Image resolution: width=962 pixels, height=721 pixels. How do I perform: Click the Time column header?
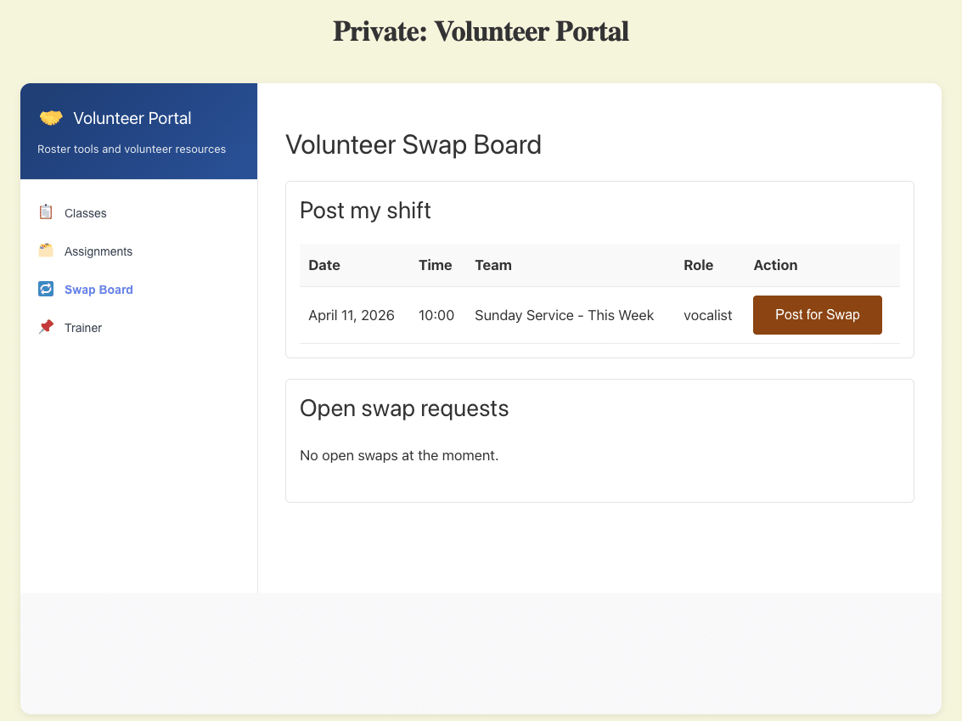(435, 265)
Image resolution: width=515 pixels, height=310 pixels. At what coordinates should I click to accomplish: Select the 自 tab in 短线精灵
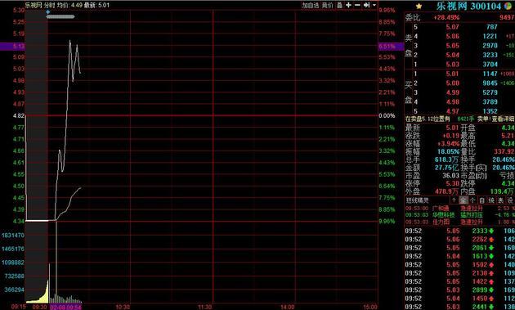coord(481,200)
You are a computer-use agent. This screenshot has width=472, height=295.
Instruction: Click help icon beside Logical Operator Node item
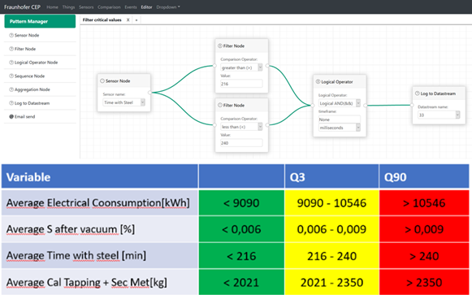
━━━━━━━━━━━━━━━━
Once the pictures are set aside, the remaining data must be transcribed exactly.

Image resolution: width=962 pixels, height=721 pixels. How do I perform: Click the Time column header?
(435, 265)
Image resolution: width=515 pixels, height=310 pixels. At what coordinates should I click to accomplish: Select the 自 tab in 短线精灵
coord(481,200)
You are a computer-use agent. This screenshot has width=472, height=295.
Instruction: Click help icon beside Logical Operator Node item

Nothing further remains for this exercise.